[本文]
· · · · · · ·
精神障害者の障害年金が親族により搾取されている場合、どのように弁護士が介入し、問題を解決したら良いのでしょうか?

 

また、障害者や高齢者の入院費の滞納が発生した場合、病院はどのようにこの滞納分を回収したら良いのでしょうか?

 

今回は

経済的虐待と成年後見の申立

というテーマについて、実務経験10年以上有する現役弁護士が解説したいと思います。

 

事例

H(70代)は 統合失調症により障害年金をふた月に1度、35万円程受給しています。

Hは数年前に脳梗塞も発症したため、認知機能も低下し、現在は高齢者専門の病院Bに入院しています。

 

しかし、ここ1年ほど病院Bへの支払いが滞るようになり、その滞納額が160万円程度になりました。

このままでは退院をさせられてしまうかもしれません。

 

これまで支払いをしてきたのは、Hの身元保証人(兄A)でした。

Hに妻子はいません。

 

病院はAに対して支払いを催促してきましたが、Aはこの支払いの応じず、連絡すら取れなくなってしまいました。

 

そこでBはHの弟Oに連絡をとり、相談をしました。

 

とるべき道筋

 

Oが申立人となって、成年後見人または保佐人を選任してもらい、受給している年金が何に使われているか調査すること

から始めるべきです。

 

後見人選任を求める申立

 

Oから 相談を受けた弁護士Lは

・Hの長谷川式の点数が8点程度であること、

・担当医からHの状況につき情報を得て、

家庭裁判所に対し、Oを申立人とする成年後見人の選任の申し立てを行いました。

 

Oは

県外におりHのために動くことが難しいこと、

Hに対する経済的虐待の可能性があり、後見人就任後も法的な対応が求められる可能性が高いこと

 

などから、家庭裁判所に対しては弁護士Lを後見人候補者として推薦しました。

 

後見人就任

 

申立から2ヶ月ほど経って、弁護士LがHの成年後見人に無事に選任されました。

 

弁護士Lは早速

・兄Aに対し、後見人就任を通知しました。

・成年後見人口座を作成し、障害年金の振込先を後見人口座に変更しました。

・元々の年金受け入れ口座の履歴を調査しました。

 

判明した事実

 

そうしたところ、ふた月に1回入ってくる年金は、

すべて住宅ローン、及び、リフォームローンで引き落としがされていること

がわかりました。

 

さらにこの住宅は兄A家族が実際に居住する家についてのものでした。

 

銀行との交渉

 

Lはその住宅ローン等の契約をしたG銀行担当者と話をし、状況聴取をした上、 住宅ローン等の契約書の写しを入手しました。
· · · · · · ·
[データ抜粋]

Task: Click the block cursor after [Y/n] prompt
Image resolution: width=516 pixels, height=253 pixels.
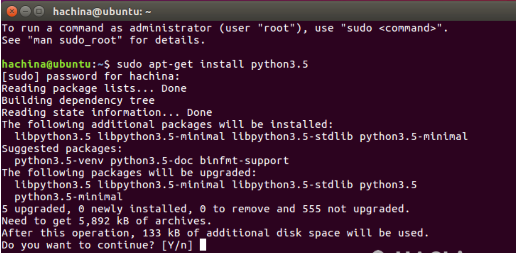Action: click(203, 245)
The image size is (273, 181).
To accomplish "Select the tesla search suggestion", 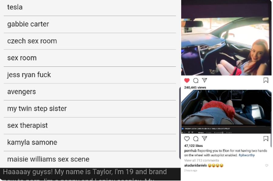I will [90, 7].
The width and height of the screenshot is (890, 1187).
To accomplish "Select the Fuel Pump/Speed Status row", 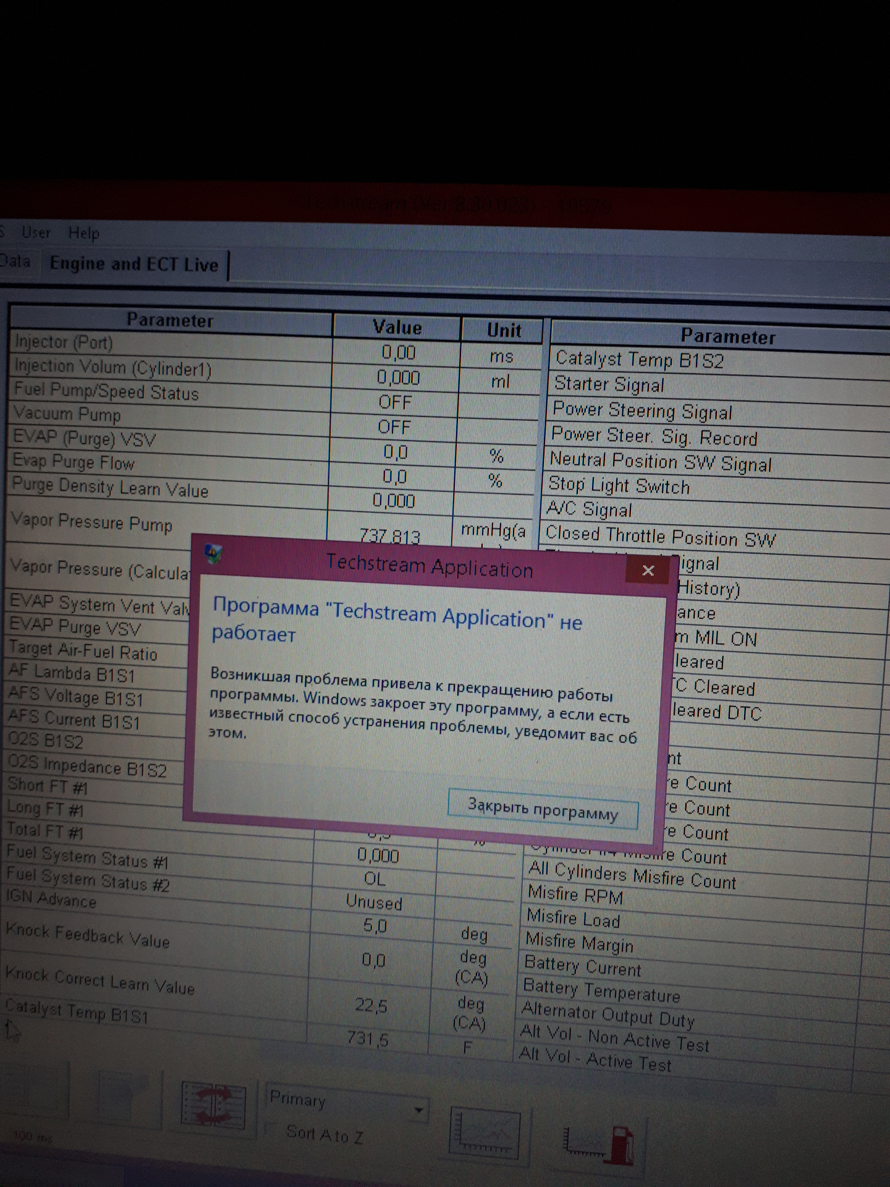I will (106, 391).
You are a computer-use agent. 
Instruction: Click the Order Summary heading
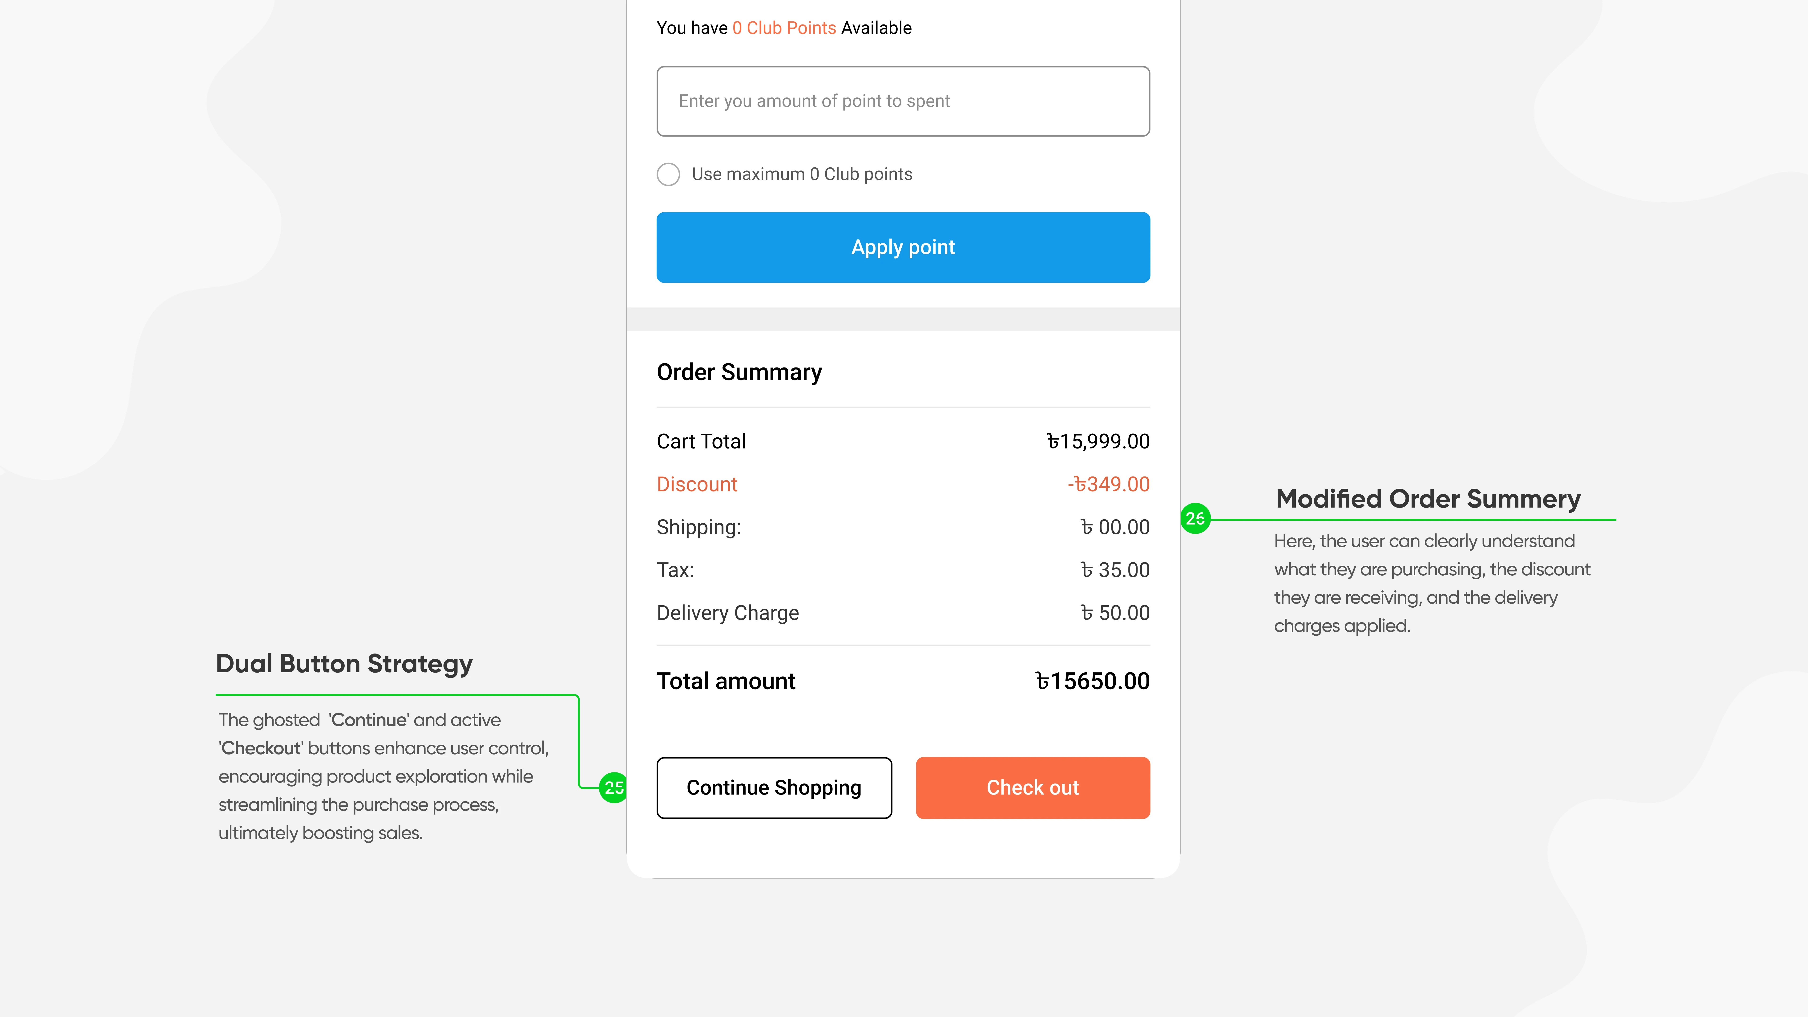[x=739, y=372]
· · · · · · ·
[情報の活用]
1. 本文のうち、「しかし、ここ1年ほど病院Bへ」を含む語句から始めて「取れなくなってしまいました。」で終わる部分を、一字も変えずに書き写してください。
2. 本文について、次の問いに答えてください。
(a) Hがふた月に1度受給している障害年金は、いくら程度ですか?
(b) 病院Bへの支払いの滞納額は、どの程度になりましたか?
(c) 弁護士LがHの成年後見人に選任されたのは、申立からどのくらい経ってからですか?

[演習の解答]
1.
しかし、ここ1年ほど病院Bへの支払いが滞るようになり、その滞納額が160万円程度になりました。

このままでは退院をさせられてしまうかもしれません。

 

これまで支払いをしてきたのは、Hの身元保証人(兄A)でした。

Hに妻子はいません。

 

病院はAに対して支払いを催促してきましたが、Aはこの支払いの応じず、連絡すら取れなくなってしまいました。

2.
(a) 35万円程
(b) 160万円程度
(c) 2ヶ月ほど